Some argue that China’s strict control on its residents’ freedom of speech and censorship on flows of information – most notable in the Great Firewall — will block the exchange of ideas and thus stifle innovation. However, China’s recent phenomenal achievements in science and technology show exactly the contrary.
For innovation, the biggest need is the freedom to access and communicate well-defined scientific and technological information, knowledge, and ideas in order to inspire innovation and technological progresses. Beijing has never blocked these resources, such as ScienceDirect and IEEE Xplore. In fact, the Chinese government actually provides generous funding for Chinese researchers to interact and collaborate with their global counterparts.
It is these activities and means of communicating professional knowledge that really matter. The exponential growth of Chinese researchers’ publications in international academic journals and registration of patents are firm evidence that China’s strategy has worked well so far.
The Chinese Model for Technological Capability
In short, China’s rise in technological capability is taking a path that is drastically different not only from the Soviet Union model, but also the newly industrialized Asian economies. It is driven by a mix of the strong will of the state, which supplies both guidance (in the form of policies) and resources, and economic forces.
As such, China’s technological capabilities have been given incredible momentum. This is reshaping the global economic structure from at least two aspects. First, China has now-mature capabilities in medium-level technology, such as machinery, infrastructure construction, modern logistics, electronics, and renewable energy equipment. These technologies are exactly what the developing world needs to quickly improve economic and social wellbeing.

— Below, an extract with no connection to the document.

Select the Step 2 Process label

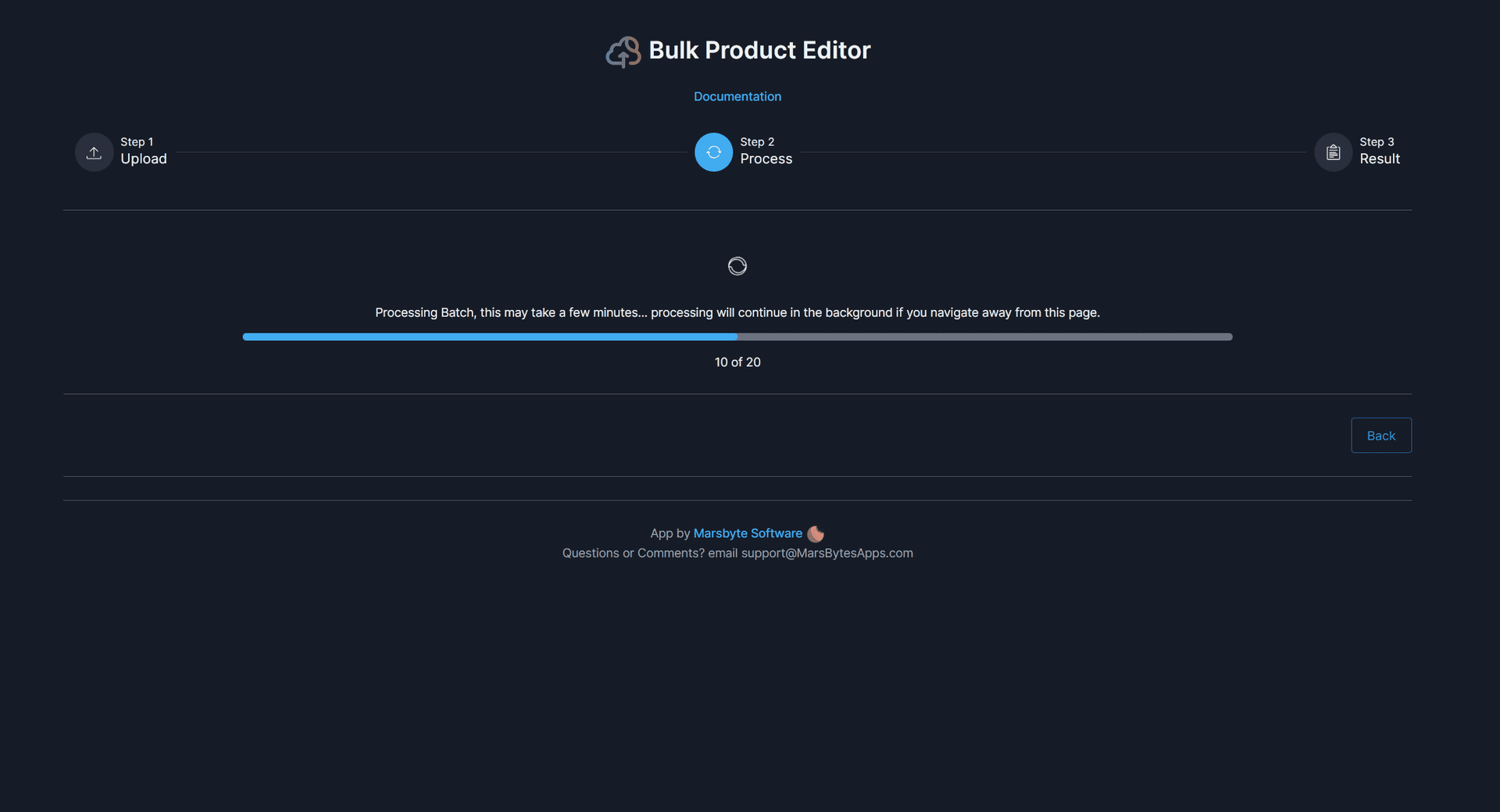coord(766,158)
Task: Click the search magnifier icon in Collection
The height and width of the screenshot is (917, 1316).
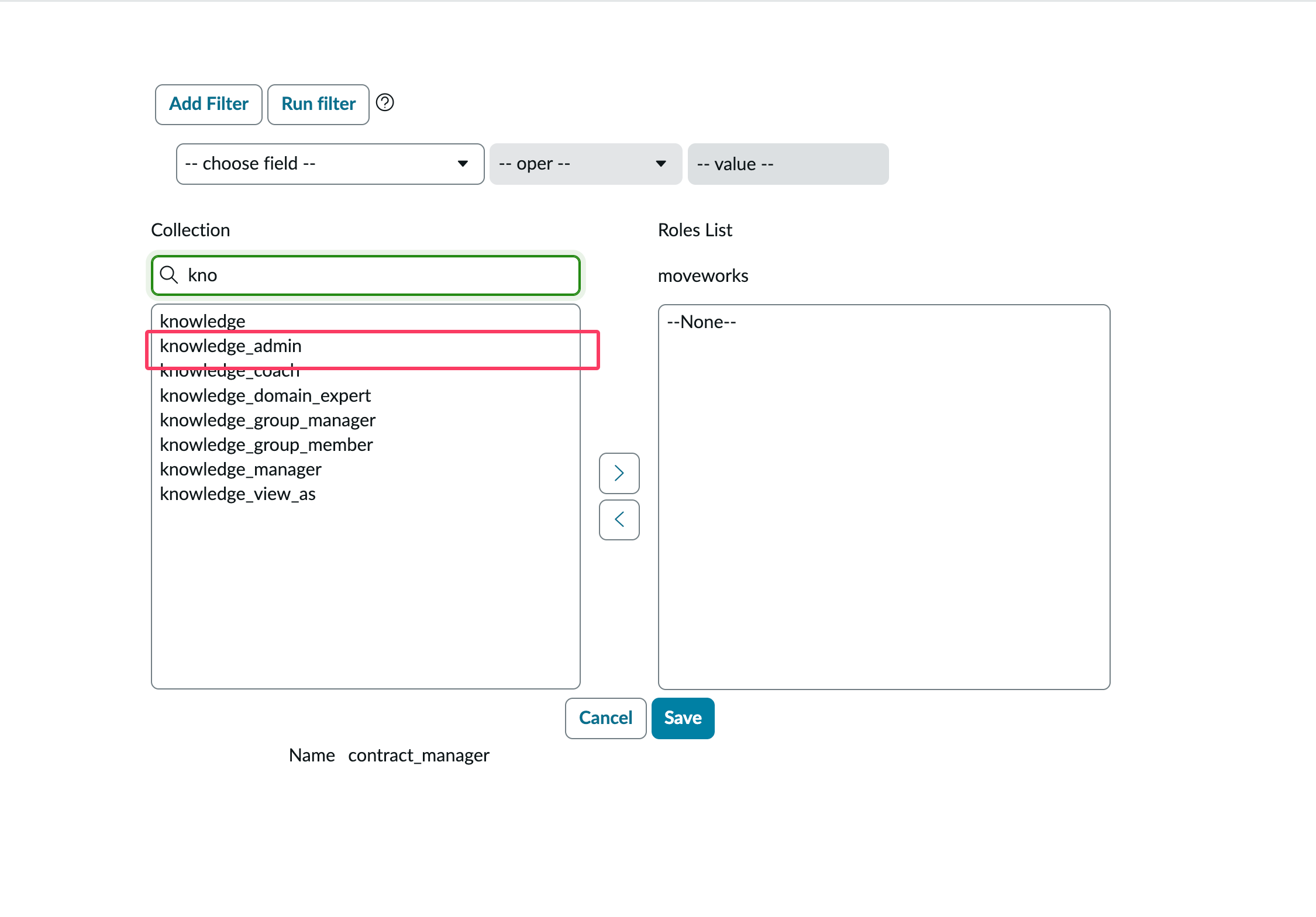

Second, as China keeps moving from medium technological capability to high-tech capability, many of today’s so-called high-tech industries will become commoditized at an accelerated speed. In the past 10 years, we have witnessed how China commoditized computers, smartphones, modern metro subways, and even high-speed rail. Low-income countries and social groups benefited the most. In the future, some of the technologies enjoyed today by advanced countries — such as smart and clean energy systems, autonomous driving cars, new energy vehicles, automation and robotics, advanced medical equipment and medicines and so on — will become increasingly more affordable to developing countries, a process that will be largely driven by China. This development is one of the key drivers behind the Belt and Road Initiative.
However, none of this implies that China will surely become a global leader in technology and innovation, especially to the extent that it can replace today’s advanced economies. China’s achievements in the recent decade are mostly limited to “catching up” in targeted fields. Most of the original innovations that Chinese industries are currently capable of are “incremental” rather than “disruptive” breakthroughs. Thus, there’s a long way to go for China to transform from a fast learner to a true innovator in major high-tech fields.
Yanfei Li is an Energy Economist Policy Fellow at the Economic Research Institute for ASEAN and East Asia.